Bipolar disorder also called maniac depressive illness where there can be shifts in moods, energy, sleeping patterns, concentration, or day-to-day behaviors seen. The moods can range from the person being extremely happy and joyous to becoming extremely sad, angry, or irritable. People who experience milder symptoms of this disorder can be categorized into Hypomania as their high/low phase do not interfere with day to day life.



During the high phase, the following symptoms are seen:

  • Being extremely happy, joyous, and energetic. This happy phase can also be called the mania phase.
  • Increased self-esteem/self-confidence.
  • Being reckless or indulging in impulsive/risky behavior
  • Lack of sleep, appetite, or concentration

During the high phase, the following symptoms are seen:

  • Irritability and feeling extremely sad
  • Feeling of hopelessness
  • Trouble concentrating or making decisions
  • Increased appetite leading to weight gain
  • Recurring suicidal thoughts

A mixture of these episodes may also be seen where the person may feel sad, hopeless, or depressed but maybe energetic at the same time.

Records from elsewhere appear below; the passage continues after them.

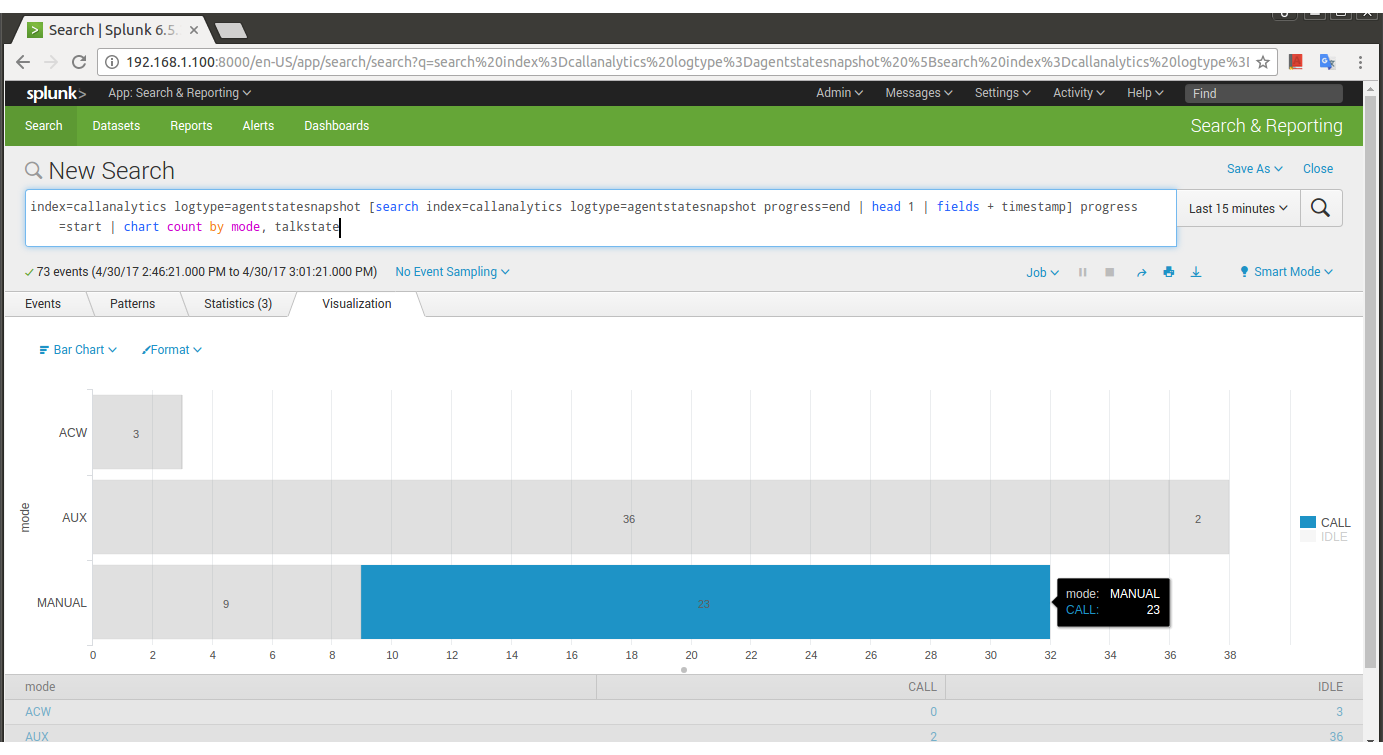This screenshot has width=1383, height=755.
Task: Click the Share job arrow icon
Action: click(x=1141, y=272)
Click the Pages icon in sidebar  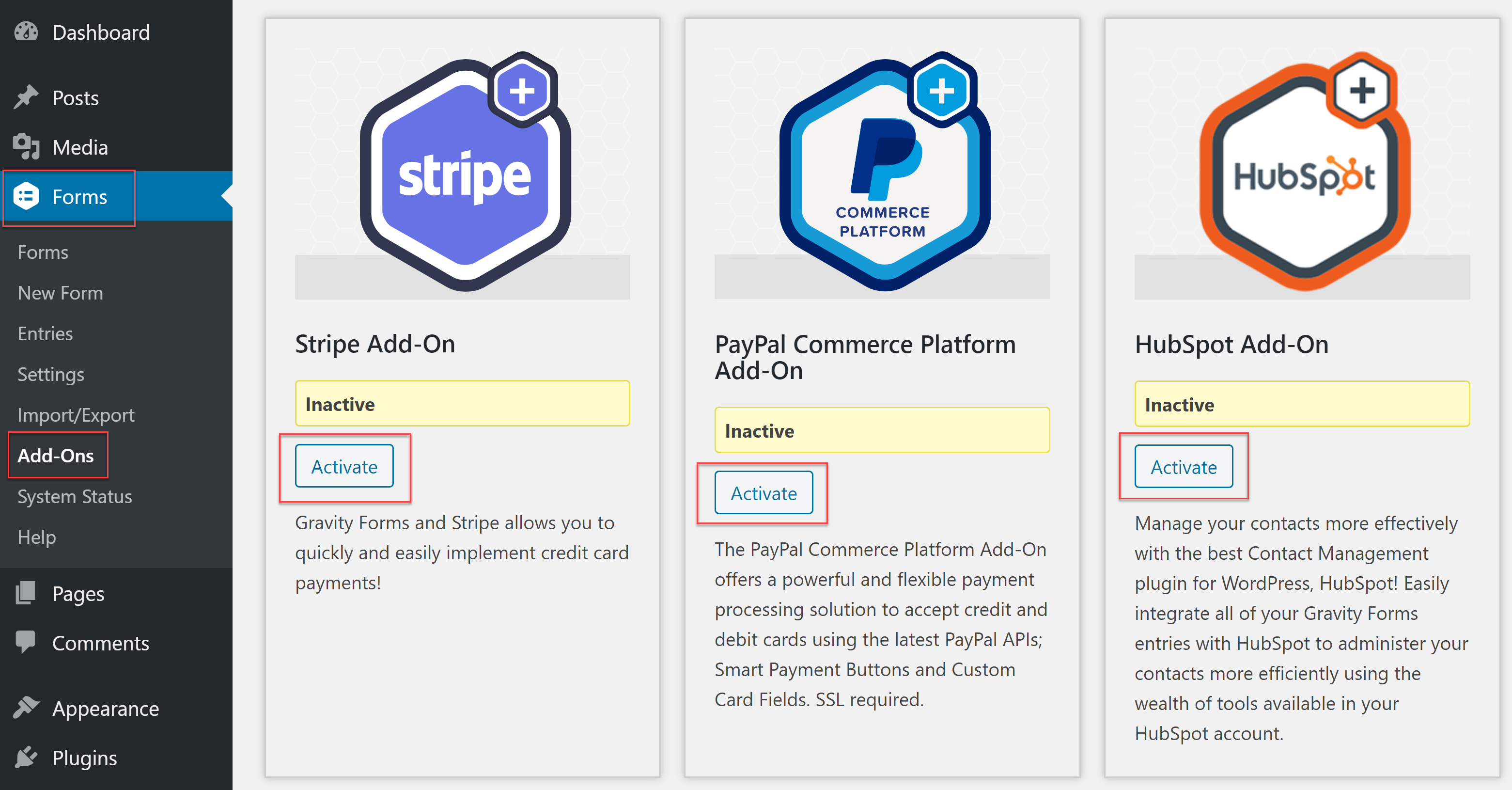[26, 593]
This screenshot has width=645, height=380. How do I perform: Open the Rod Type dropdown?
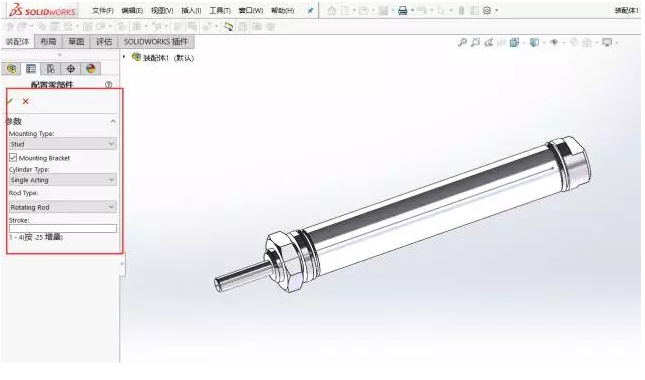63,207
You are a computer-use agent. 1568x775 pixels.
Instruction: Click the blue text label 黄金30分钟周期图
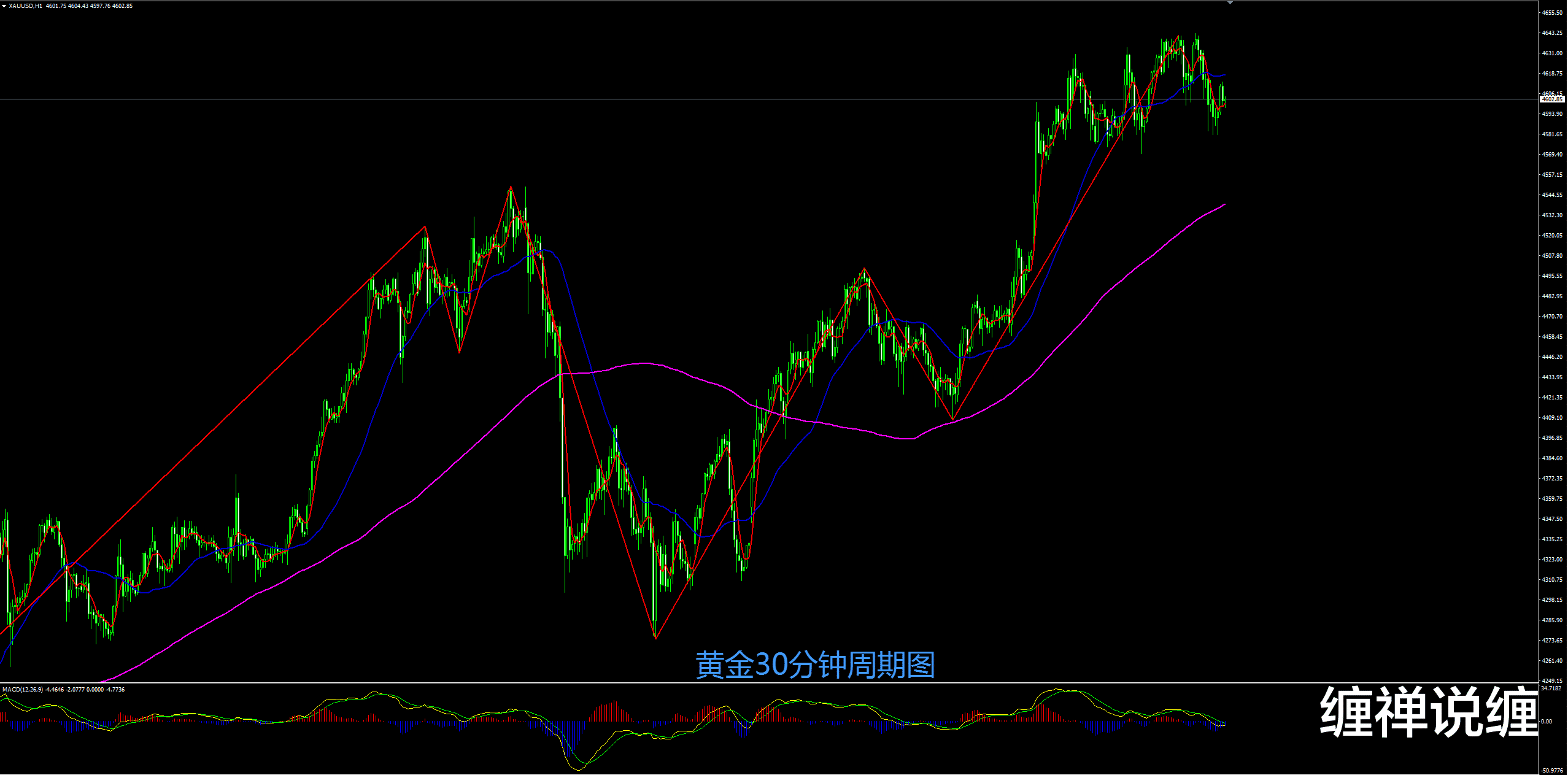pos(814,665)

Types of Bipolar disorder:

  • Bipolar I Disorder: This type is characterized by severe maniac episodes which can require immediate hospital care. The episodes can last from 1-2 weeks.
  • Bipolar II Disorder: There are episodes of ups and downs seen here too, though it is not as severe as the previous one.
  • Cyclothymic disorder: This disorder is characterized by hypomanic episodes lasting for 2 years in adults and 1 year in teens or children. It is not as severe as Bipolar I and II.

A mixture of the above three may also be seen which can be characterized under an unspecified category.

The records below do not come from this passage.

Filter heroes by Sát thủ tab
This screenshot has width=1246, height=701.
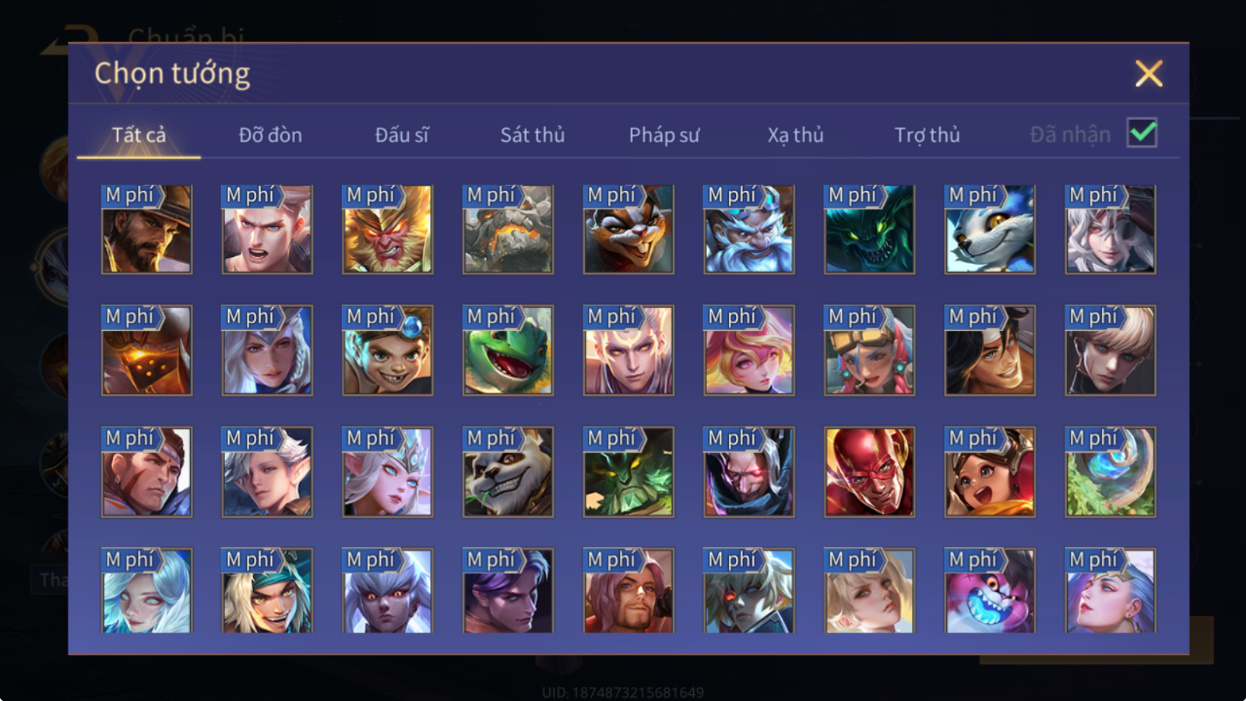533,135
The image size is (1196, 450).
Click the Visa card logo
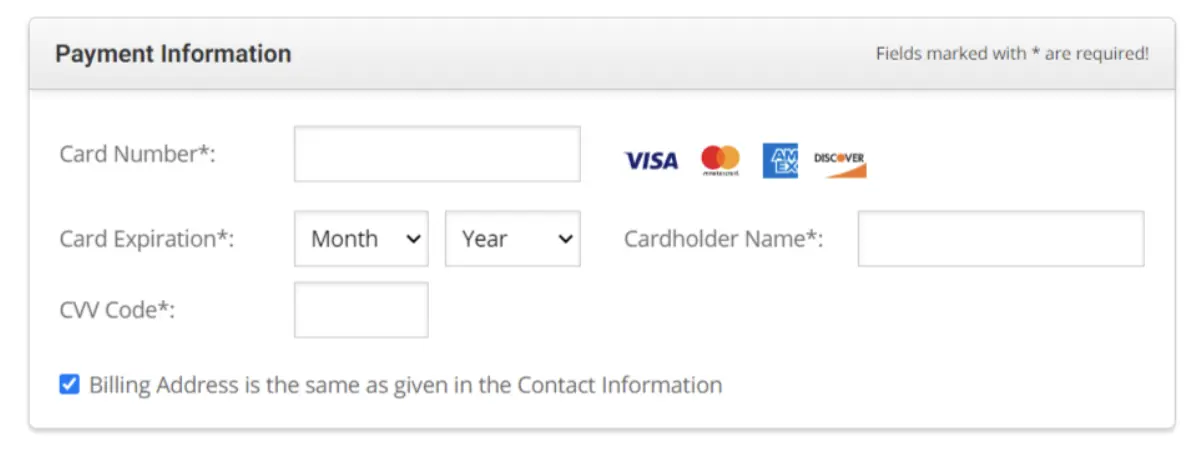[x=650, y=160]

Bipolar disorders along with other mental illnesses:

Bipolar disorders might also be accompanied by delusions, hallucinations, severe anxiety, ADHD, or psychosis.



It is important to contact a certified health professional for treatment. As bipolar disorder is lifelong, it is important to follow the instructions of the doctor as a maniac or depressive episodes can be recurrent. Antidepressant medications or mood stabilizers may be given to such patients. Avoid stopping medications without consulting the concerned healthcare professional.